(Task prompt):
Update the entries below by replacing every instance of "At what coordinates should I click to accomplish" with "Where do I click to carry out", leaving everything else unchanged.

(Extracted records):

******

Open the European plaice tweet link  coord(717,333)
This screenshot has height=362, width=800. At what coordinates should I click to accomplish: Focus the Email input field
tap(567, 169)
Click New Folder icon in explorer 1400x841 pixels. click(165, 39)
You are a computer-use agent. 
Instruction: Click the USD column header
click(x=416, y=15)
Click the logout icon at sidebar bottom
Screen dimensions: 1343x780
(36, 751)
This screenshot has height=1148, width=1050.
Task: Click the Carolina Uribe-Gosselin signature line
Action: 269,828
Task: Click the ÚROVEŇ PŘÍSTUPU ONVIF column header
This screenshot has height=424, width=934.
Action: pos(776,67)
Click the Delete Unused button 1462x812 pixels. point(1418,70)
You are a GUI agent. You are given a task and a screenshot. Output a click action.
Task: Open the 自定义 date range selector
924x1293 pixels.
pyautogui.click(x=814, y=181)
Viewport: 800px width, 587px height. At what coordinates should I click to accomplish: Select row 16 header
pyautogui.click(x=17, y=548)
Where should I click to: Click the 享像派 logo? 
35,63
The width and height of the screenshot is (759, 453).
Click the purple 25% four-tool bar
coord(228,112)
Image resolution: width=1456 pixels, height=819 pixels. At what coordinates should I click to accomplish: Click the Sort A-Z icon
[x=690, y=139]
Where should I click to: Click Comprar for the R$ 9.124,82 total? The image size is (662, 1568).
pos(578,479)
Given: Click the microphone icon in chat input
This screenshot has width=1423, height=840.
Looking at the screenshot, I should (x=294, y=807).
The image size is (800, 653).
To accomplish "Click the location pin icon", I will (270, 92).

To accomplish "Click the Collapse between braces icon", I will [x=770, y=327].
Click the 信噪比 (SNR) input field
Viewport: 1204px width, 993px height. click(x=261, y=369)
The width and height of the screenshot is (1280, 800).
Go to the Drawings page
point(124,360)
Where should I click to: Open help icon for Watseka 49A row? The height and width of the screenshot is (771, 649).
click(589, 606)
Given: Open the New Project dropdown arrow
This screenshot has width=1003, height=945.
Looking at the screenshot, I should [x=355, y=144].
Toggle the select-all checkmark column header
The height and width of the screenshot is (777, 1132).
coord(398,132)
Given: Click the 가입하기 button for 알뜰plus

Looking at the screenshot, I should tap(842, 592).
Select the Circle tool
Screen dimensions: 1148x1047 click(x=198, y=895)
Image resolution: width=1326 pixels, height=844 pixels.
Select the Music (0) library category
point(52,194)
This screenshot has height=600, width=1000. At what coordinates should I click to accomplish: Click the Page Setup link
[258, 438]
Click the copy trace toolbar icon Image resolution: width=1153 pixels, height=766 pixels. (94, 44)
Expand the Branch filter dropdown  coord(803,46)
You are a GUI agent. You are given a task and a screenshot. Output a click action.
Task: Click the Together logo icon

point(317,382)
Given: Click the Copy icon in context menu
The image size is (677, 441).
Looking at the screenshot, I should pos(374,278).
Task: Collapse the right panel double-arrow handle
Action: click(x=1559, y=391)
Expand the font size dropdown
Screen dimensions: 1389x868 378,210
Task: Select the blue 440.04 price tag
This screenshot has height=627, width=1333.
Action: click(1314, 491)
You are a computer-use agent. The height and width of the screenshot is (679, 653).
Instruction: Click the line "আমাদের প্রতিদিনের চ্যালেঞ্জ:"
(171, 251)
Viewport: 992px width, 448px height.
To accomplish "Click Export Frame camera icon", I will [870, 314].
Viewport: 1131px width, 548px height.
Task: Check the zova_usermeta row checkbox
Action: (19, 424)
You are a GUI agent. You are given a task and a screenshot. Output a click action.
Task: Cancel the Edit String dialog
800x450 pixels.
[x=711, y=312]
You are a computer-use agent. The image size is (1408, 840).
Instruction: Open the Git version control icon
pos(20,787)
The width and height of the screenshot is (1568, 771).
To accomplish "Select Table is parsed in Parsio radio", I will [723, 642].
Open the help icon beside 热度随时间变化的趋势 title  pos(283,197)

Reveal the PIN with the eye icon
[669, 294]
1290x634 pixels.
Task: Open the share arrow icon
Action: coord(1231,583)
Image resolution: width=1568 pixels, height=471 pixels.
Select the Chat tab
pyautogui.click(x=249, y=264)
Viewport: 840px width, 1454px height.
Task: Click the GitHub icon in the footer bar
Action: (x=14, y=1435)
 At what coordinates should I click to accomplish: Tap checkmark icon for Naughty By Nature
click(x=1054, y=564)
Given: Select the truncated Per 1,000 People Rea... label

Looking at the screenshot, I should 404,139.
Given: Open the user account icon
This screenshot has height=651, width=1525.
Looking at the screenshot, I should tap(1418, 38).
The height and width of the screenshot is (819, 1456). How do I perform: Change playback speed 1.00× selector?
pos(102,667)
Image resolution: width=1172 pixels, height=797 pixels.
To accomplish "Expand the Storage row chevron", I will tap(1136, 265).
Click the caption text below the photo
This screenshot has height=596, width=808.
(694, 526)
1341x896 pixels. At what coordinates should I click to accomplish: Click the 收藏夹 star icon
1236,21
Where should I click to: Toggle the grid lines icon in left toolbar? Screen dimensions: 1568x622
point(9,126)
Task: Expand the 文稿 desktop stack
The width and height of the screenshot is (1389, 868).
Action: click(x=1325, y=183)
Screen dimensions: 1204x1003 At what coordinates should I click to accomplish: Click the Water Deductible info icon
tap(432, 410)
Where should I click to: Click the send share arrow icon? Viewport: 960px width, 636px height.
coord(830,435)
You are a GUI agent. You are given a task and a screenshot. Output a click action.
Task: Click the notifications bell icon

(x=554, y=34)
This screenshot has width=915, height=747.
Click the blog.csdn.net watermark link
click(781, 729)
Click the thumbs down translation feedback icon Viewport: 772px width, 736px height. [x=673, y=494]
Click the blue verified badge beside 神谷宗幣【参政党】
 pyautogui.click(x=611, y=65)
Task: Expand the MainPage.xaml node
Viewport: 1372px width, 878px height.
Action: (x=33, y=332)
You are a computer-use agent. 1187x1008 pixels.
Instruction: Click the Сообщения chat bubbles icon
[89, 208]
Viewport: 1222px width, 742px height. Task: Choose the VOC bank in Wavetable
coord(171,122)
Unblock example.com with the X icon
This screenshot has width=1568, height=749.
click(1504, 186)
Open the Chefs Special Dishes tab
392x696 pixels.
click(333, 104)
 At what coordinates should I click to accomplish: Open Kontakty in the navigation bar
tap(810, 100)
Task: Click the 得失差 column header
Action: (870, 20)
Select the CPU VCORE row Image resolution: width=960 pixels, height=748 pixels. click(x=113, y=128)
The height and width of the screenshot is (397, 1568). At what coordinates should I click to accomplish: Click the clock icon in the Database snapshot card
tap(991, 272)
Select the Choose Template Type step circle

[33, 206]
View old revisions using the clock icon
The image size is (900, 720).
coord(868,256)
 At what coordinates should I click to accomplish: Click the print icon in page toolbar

******

(Exercise output):
Open the European plaice tweet link  coord(717,333)
This screenshot has height=362, width=800. Where do I click to carry out: Focus the Email input field
tap(567, 169)
Click New Folder icon in explorer 1400x841 pixels. click(165, 39)
You are a computer-use agent. 
Instruction: Click the USD column header
click(x=416, y=15)
Click the logout icon at sidebar bottom
Screen dimensions: 1343x780
(36, 751)
This screenshot has height=1148, width=1050.
Task: Click the Carolina Uribe-Gosselin signature line
Action: 269,828
Task: Click the ÚROVEŇ PŘÍSTUPU ONVIF column header
This screenshot has height=424, width=934.
Action: pos(776,67)
Click the Delete Unused button 1462x812 pixels. point(1418,70)
You are a GUI agent. You are given a task and a screenshot. Output a click action.
Task: Open the 自定义 date range selector
924x1293 pixels.
pyautogui.click(x=814, y=181)
Viewport: 800px width, 587px height. Where do I click to carry out: Select row 16 header
pyautogui.click(x=17, y=548)
Where should I click to: Click the 享像派 logo? 
35,63
The width and height of the screenshot is (759, 453).
Click the purple 25% four-tool bar
coord(228,112)
Image resolution: width=1456 pixels, height=819 pixels. Where do I click to carry out: Click the Sort A-Z icon
[x=690, y=139]
Where should I click to: Click Comprar for the R$ 9.124,82 total? The image size is (662, 1568).
pos(578,479)
Given: Click the microphone icon in chat input
This screenshot has width=1423, height=840.
Looking at the screenshot, I should (x=294, y=807).
The image size is (800, 653).
To accomplish "Click the location pin icon", I will (270, 92).

To accomplish "Click the Collapse between braces icon", I will [x=770, y=327].
Click the 信噪比 (SNR) input field
Viewport: 1204px width, 993px height. click(x=261, y=369)
The width and height of the screenshot is (1280, 800).
Go to the Drawings page
point(124,360)
Where should I click to: Open help icon for Watseka 49A row? The height and width of the screenshot is (771, 649).
click(589, 606)
Given: Open the New Project dropdown arrow
This screenshot has width=1003, height=945.
Looking at the screenshot, I should [x=355, y=144].
Toggle the select-all checkmark column header
The height and width of the screenshot is (777, 1132).
coord(398,132)
Given: Click the 가입하기 button for 알뜰plus

Looking at the screenshot, I should tap(842, 592).
Select the Circle tool
Screen dimensions: 1148x1047 click(x=198, y=895)
Image resolution: width=1326 pixels, height=844 pixels.
Select the Music (0) library category
point(52,194)
This screenshot has height=600, width=1000. Where do I click to carry out: Click the Page Setup link
[258, 438]
Click the copy trace toolbar icon Image resolution: width=1153 pixels, height=766 pixels. (94, 44)
Expand the Branch filter dropdown  coord(803,46)
You are a GUI agent. You are given a task and a screenshot. Output a click action.
Task: Click the Together logo icon

point(317,382)
Given: Click the Copy icon in context menu
The image size is (677, 441).
Looking at the screenshot, I should pos(374,278).
Task: Collapse the right panel double-arrow handle
Action: click(x=1559, y=391)
Expand the font size dropdown
Screen dimensions: 1389x868 378,210
Task: Select the blue 440.04 price tag
This screenshot has height=627, width=1333.
Action: click(1314, 491)
You are a computer-use agent. The height and width of the screenshot is (679, 653).
Instruction: Click the line "আমাদের প্রতিদিনের চ্যালেঞ্জ:"
(171, 251)
Viewport: 992px width, 448px height.
To accomplish "Click Export Frame camera icon", I will [870, 314].
Viewport: 1131px width, 548px height.
Task: Check the zova_usermeta row checkbox
Action: (19, 424)
You are a GUI agent. You are given a task and a screenshot. Output a click action.
Task: Cancel the Edit String dialog
800x450 pixels.
[x=711, y=312]
You are a computer-use agent. The image size is (1408, 840).
Instruction: Open the Git version control icon
pos(20,787)
The width and height of the screenshot is (1568, 771).
To accomplish "Select Table is parsed in Parsio radio", I will [723, 642].
Open the help icon beside 热度随时间变化的趋势 title  pos(283,197)

Reveal the PIN with the eye icon
[669, 294]
1290x634 pixels.
Task: Open the share arrow icon
Action: coord(1231,583)
Image resolution: width=1568 pixels, height=471 pixels.
Select the Chat tab
pyautogui.click(x=249, y=264)
Viewport: 840px width, 1454px height.
Task: Click the GitHub icon in the footer bar
Action: (x=14, y=1435)
 Where do I click to carry out: Tap checkmark icon for Naughty By Nature
click(x=1054, y=564)
Given: Select the truncated Per 1,000 People Rea... label

Looking at the screenshot, I should 404,139.
Given: Open the user account icon
This screenshot has height=651, width=1525.
Looking at the screenshot, I should tap(1418, 38).
The height and width of the screenshot is (819, 1456). How do I perform: Change playback speed 1.00× selector?
pos(102,667)
Image resolution: width=1172 pixels, height=797 pixels.
To accomplish "Expand the Storage row chevron", I will tap(1136, 265).
Click the caption text below the photo
This screenshot has height=596, width=808.
(694, 526)
1341x896 pixels. Where do I click to carry out: Click the 收藏夹 star icon
1236,21
Where should I click to: Toggle the grid lines icon in left toolbar? Screen dimensions: 1568x622
point(9,126)
Task: Expand the 文稿 desktop stack
The width and height of the screenshot is (1389, 868).
Action: click(x=1325, y=183)
Screen dimensions: 1204x1003 Where do I click to carry out: Click the Water Deductible info icon
tap(432, 410)
Where should I click to: Click the send share arrow icon? Viewport: 960px width, 636px height.
coord(830,435)
You are a GUI agent. You are given a task and a screenshot. Output a click action.
Task: Click the notifications bell icon

(x=554, y=34)
This screenshot has width=915, height=747.
Click the blog.csdn.net watermark link
click(781, 729)
Click the thumbs down translation feedback icon Viewport: 772px width, 736px height. [x=673, y=494]
Click the blue verified badge beside 神谷宗幣【参政党】
 pyautogui.click(x=611, y=65)
Task: Expand the MainPage.xaml node
Viewport: 1372px width, 878px height.
Action: (x=33, y=332)
You are a computer-use agent. 1187x1008 pixels.
Instruction: Click the Сообщения chat bubbles icon
[89, 208]
Viewport: 1222px width, 742px height. Task: Choose the VOC bank in Wavetable
coord(171,122)
Unblock example.com with the X icon
This screenshot has width=1568, height=749.
click(1504, 186)
Open the Chefs Special Dishes tab
392x696 pixels.
click(333, 104)
 Where do I click to carry out: Open Kontakty in the navigation bar
tap(810, 100)
Task: Click the 得失差 column header
Action: (870, 20)
Select the CPU VCORE row Image resolution: width=960 pixels, height=748 pixels. click(x=113, y=128)
The height and width of the screenshot is (397, 1568). Where do I click to carry out: Click the clock icon in the Database snapshot card
tap(991, 272)
Select the Choose Template Type step circle

[33, 206]
View old revisions using the clock icon
The image size is (900, 720).
coord(868,256)
 Where do I click to carry out: Click the print icon in page toolbar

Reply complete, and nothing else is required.